Trepados nas goiabeiras e batendo papos não percebemos que a tarde já estava indo embora, e, quando pegamos a estrada, já estava quase que completamente escuro. A noite sem estrelas e sem lua, já dominava a paisagem. Joselito e eu deixamos as goiabeiras para trás , passamos pela roça do Padim Berto, passamos pelo juazeiro, pelas casas, saímos da fazenda e começamos a andar lado a lado na estrada de areia molhada e em um silêncio tumular devido o medo que sentíamos. Ouvíamos nitidamente os cantos dos insetos e pássaros noturnos , e as cantilenas das nossas sandálias, que ditavam o ritmo dos nossos passos nas areias molhadas. Também ouvíamos a nossa respiração ofegante e tímida! Quando já estávamos chegando no cajueiro, o marco que indicava que já havíamos percorrido metade do caminho de volta, de repente, quem surge do meio do tabuleiro, com um feixe de lenha e um machado às costas? Era o Chico Tussô. Não caguei nas calças porque o meu orifício traseiro travou literalmente.
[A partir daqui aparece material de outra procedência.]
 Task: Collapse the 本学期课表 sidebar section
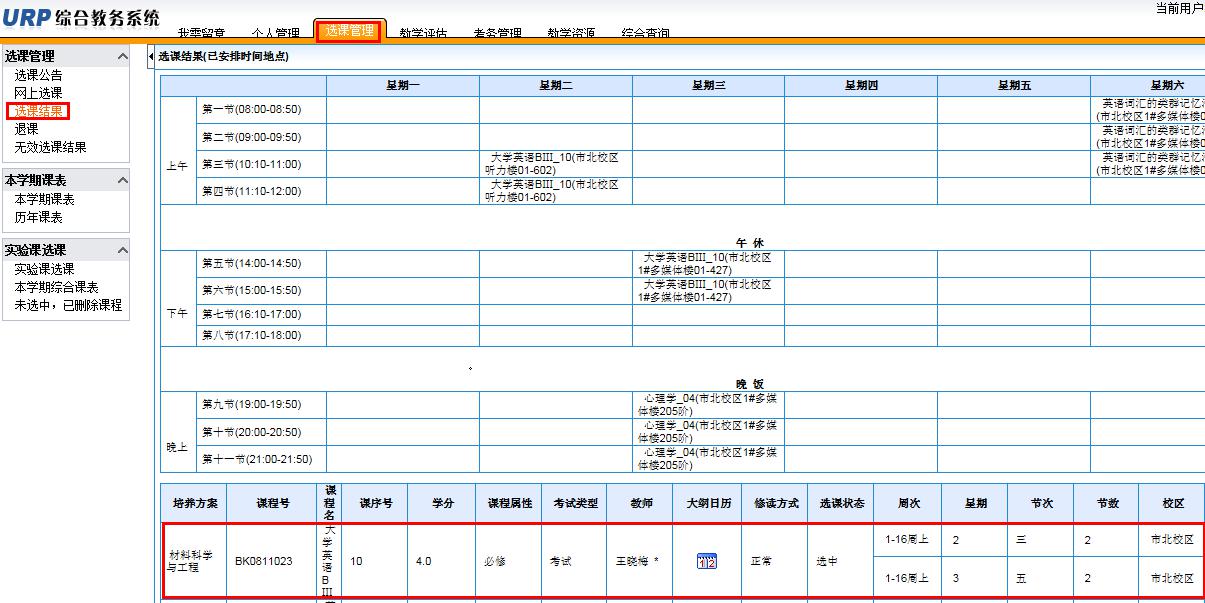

- Olá meninos, que estão fazendo aqui na estrada a esta hora? Perguntou Chico Tussô. Se respondi não me lembro. Se Joselito respondeu, também não me lembro de ter ouvido. Só sei que caminhamos lado a lado com o sujeito e só sossegamos o coração, quando chegamos na rodagem e avistamos as luzes amarelas da cidade, acesas e a nossa alma logo se acalmou ao adentramos a cidade são e salvos. Chico Tussô seguiu o seu caminho para a vila Formosa onde morava, e nós seguimos rumo à Rua Barbosa, onde morávamos. Além de perdermos uma tarde de diversão e termos passado o medo que passamos na estrada, praticamente perdendo parte da noitada ainda tivemos que ouvir: Demoraram muito! Foram plantar as goiabeiras para tirar as goiabas? Acho que não tivemos respostas para tal pergunta. Refazíamos as nossas forças depois do susto e da tarde de aventura, mas não vou negar que foi cansativa com final assustador.
Vocês devem estar perguntando por que tanto medo do Chico Tussô? Esclareço! Corria a boca pequena que o Chico Tussô virava lobisomem nas sextas feiras santas e nas noites de lua cheia. Davam até os detalhes de como ele procedia para se tronar lobisomem. Nas encruzilhadas onde um jegue se espojava, ele também o fazia. Na rua de cima e no internato, todo mundo morria de medo do Chico. Quem não tinha medo de lobisomem nos anos sessenta no interior do sertão? Hoje sei que tudo não passava de folclore! Era apenas mais uma lenda da cidade! Hoje nós sabemos da verdade. Mas naquela época meus caros, encontrar com Chico Tussô, na estrada e à noite, é como se estivéssemos encontrando com o próprio lobisomem. Pergunto: Se acontecesse com vocês, vocês seriam corajosos ou não? Naquela tarde e noite, é como se tivéssemos encontrado com o peludo frente a frente. Coitado do Chico! Era uma pessoa trabalhadora, inclusive pegava tarefas na Barra, mas ninguém queria voltar para a cidade, sozinho, com ele à noite, e nem ir para a fazenda de madrugada. Na semana santa, nem pensar!